-- Problem to work on --
Can you copy the text of every record below word for word, leaving out the pictures?

▼

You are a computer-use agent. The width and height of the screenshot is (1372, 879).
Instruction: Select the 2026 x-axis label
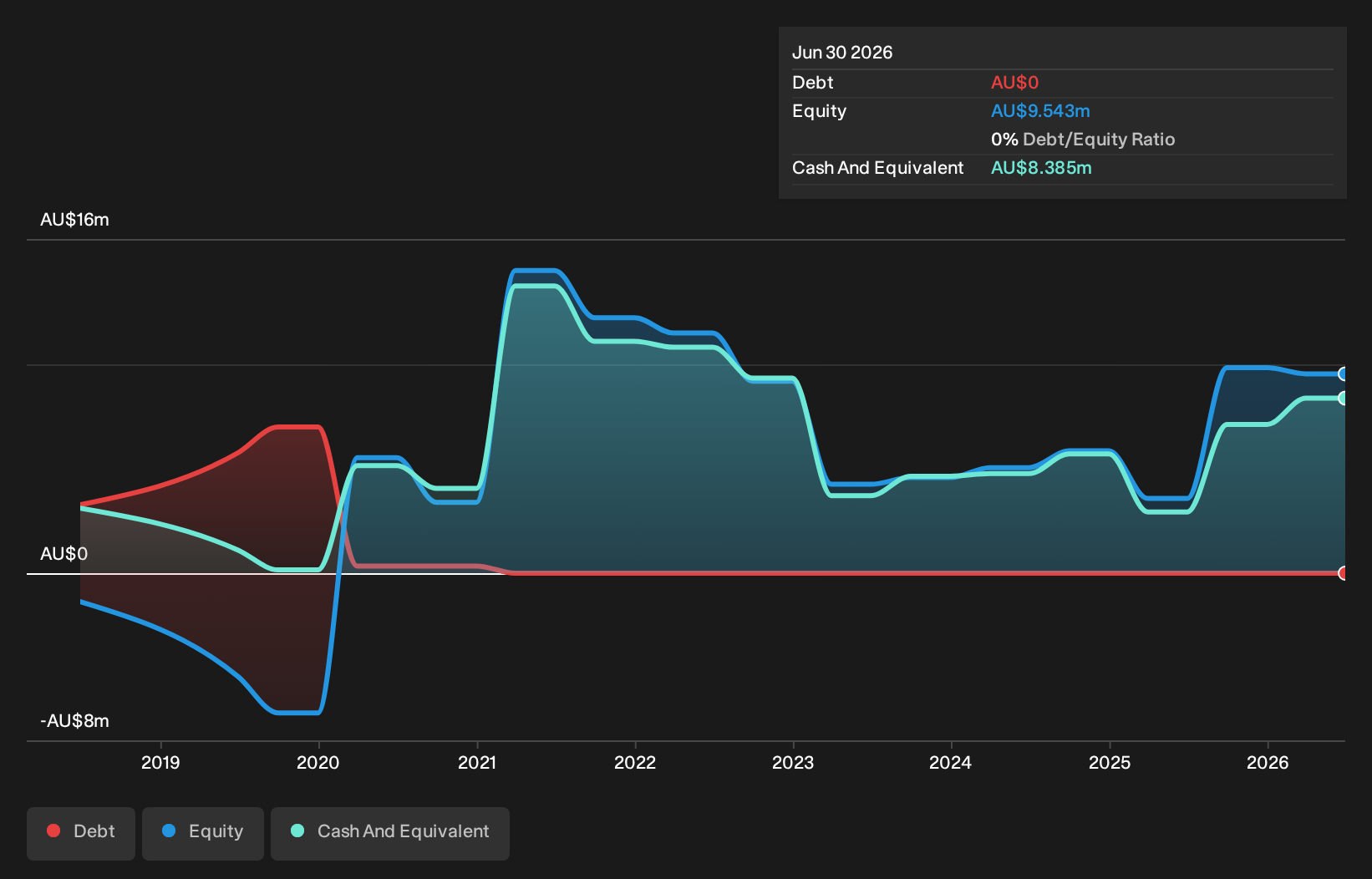[x=1268, y=762]
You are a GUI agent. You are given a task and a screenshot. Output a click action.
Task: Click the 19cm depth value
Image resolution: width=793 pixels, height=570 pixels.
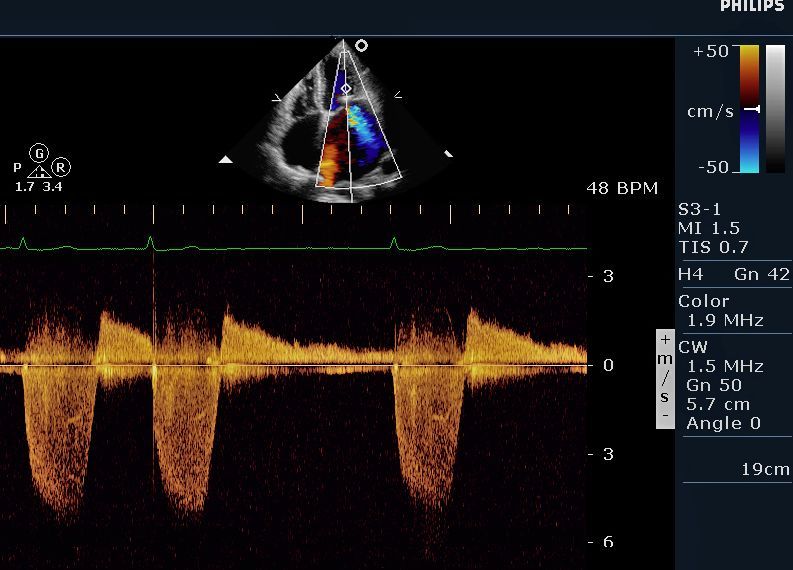click(765, 469)
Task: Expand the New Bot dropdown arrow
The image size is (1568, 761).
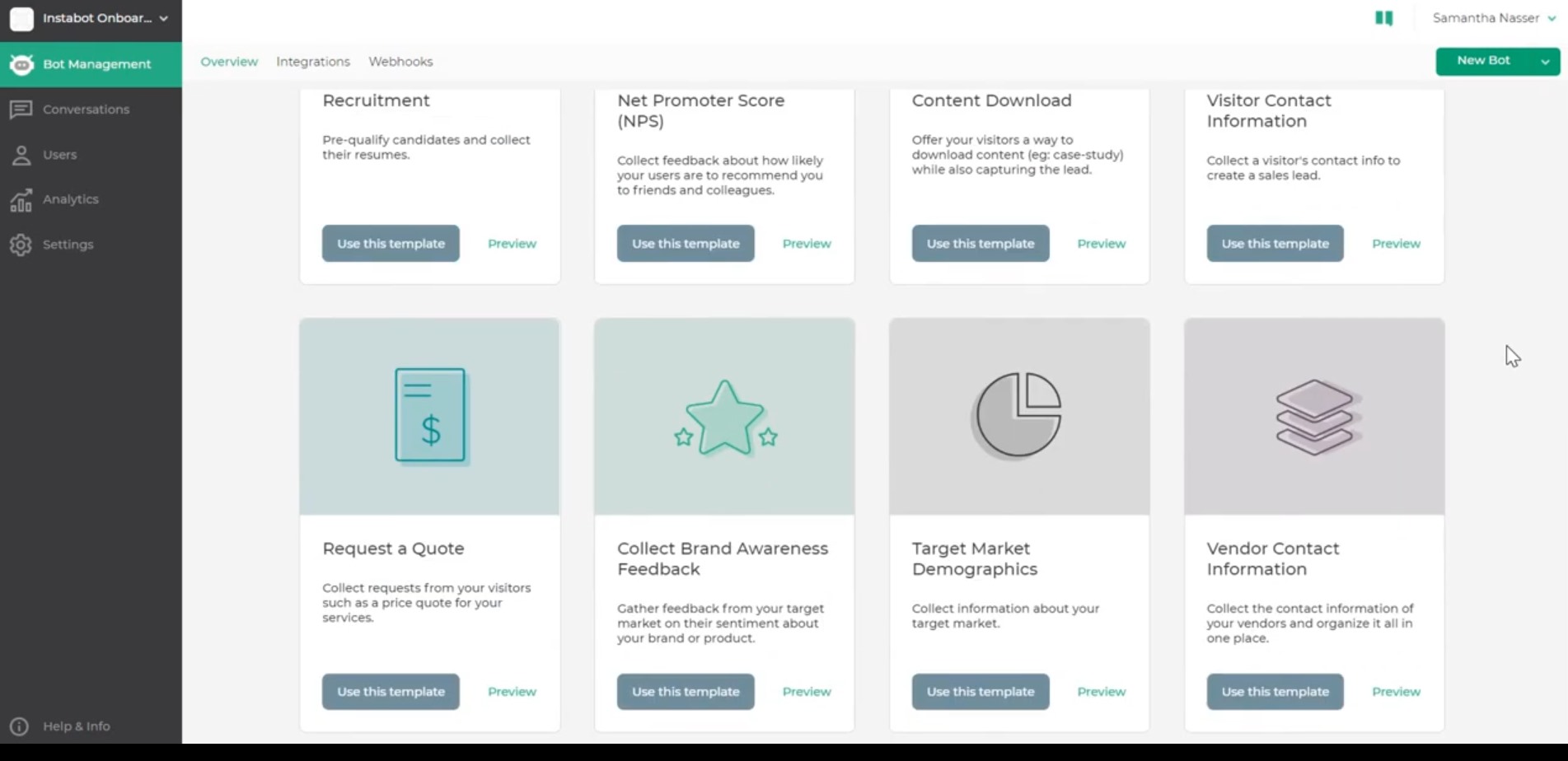Action: [1545, 62]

▲

-- Exercise result --
You are a computer-use agent. The width and height of the screenshot is (1372, 879).
Instruction: Select the 2026 x-axis label
[x=1268, y=762]
You are a GUI agent. You are given a task and a screenshot. Output a click action.
Task: Click the 19cm depth value
Image resolution: width=793 pixels, height=570 pixels.
click(765, 469)
Task: Expand the New Bot dropdown arrow
The image size is (1568, 761).
Action: [1545, 62]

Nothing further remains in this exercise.